- WRITTEN INSTRUCTION
Quote every line of the entries below word for word, with no changes.

(Entries excerpted from a collection)
########

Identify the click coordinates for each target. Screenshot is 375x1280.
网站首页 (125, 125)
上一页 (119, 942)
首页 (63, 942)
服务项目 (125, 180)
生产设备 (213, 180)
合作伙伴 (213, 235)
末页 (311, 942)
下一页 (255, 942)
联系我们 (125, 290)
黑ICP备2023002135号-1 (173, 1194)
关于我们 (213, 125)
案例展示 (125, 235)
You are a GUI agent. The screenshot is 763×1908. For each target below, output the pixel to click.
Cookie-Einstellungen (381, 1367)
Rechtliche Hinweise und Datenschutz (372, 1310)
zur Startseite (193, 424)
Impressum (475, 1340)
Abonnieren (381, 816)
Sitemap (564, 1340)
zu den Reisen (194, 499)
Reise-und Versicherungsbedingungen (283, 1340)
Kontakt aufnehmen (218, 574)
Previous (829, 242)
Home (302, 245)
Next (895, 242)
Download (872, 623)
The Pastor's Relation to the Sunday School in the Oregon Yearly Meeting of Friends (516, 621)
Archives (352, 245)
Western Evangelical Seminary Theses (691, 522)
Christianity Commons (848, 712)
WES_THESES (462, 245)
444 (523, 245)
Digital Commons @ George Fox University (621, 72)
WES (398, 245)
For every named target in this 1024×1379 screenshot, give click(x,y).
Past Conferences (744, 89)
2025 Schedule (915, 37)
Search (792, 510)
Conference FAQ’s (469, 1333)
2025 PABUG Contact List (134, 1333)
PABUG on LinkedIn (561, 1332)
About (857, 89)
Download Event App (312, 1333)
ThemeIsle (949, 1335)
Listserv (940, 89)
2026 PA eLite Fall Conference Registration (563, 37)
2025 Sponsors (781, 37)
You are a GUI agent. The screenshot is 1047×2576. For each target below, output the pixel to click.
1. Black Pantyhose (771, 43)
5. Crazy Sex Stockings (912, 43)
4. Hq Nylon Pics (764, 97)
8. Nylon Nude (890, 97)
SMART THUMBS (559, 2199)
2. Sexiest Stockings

########

- SOLUTION
Identify the click coordinates for each target. Screenshot is 375x1280.
网站首页 (125, 125)
上一页 (119, 942)
首页 (63, 942)
服务项目 (125, 180)
生产设备 (213, 180)
合作伙伴 (213, 235)
末页 (311, 942)
下一页 (255, 942)
联系我们 (125, 290)
黑ICP备2023002135号-1 (173, 1194)
关于我们 (213, 125)
案例展示 (125, 235)
You are a GUI agent. The screenshot is 763×1908. For each target below, output the pixel to click.
Cookie-Einstellungen (381, 1367)
Rechtliche Hinweise und Datenschutz (372, 1310)
zur Startseite (193, 424)
Impressum (475, 1340)
Abonnieren (381, 816)
Sitemap (564, 1340)
zu den Reisen (194, 499)
Reise-und Versicherungsbedingungen (283, 1340)
Kontakt aufnehmen (218, 574)
Previous (829, 242)
Home (302, 245)
Next (895, 242)
Download (872, 623)
The Pastor's Relation to the Sunday School in the Oregon Yearly Meeting of Friends (516, 621)
Archives (352, 245)
Western Evangelical Seminary Theses (691, 522)
Christianity Commons (848, 712)
WES_THESES (462, 245)
444 (523, 245)
Digital Commons @ George Fox University (621, 72)
WES (398, 245)
For every named target in this 1024×1379 screenshot, give click(x,y).
Past Conferences (744, 89)
2025 Schedule (915, 37)
Search (792, 510)
Conference FAQ’s (469, 1333)
2025 PABUG Contact List (134, 1333)
PABUG on LinkedIn (561, 1332)
About (857, 89)
Download Event App (312, 1333)
ThemeIsle (949, 1335)
Listserv (940, 89)
2026 PA eLite Fall Conference Registration (563, 37)
2025 Sponsors (781, 37)
You are a GUI agent. The screenshot is 1047×2576. For each target below, output the pixel to click.
1. Black Pantyhose (771, 43)
5. Crazy Sex Stockings (912, 43)
4. Hq Nylon Pics (764, 97)
8. Nylon Nude (890, 97)
SMART THUMBS (559, 2199)
2. Sexiest Stockings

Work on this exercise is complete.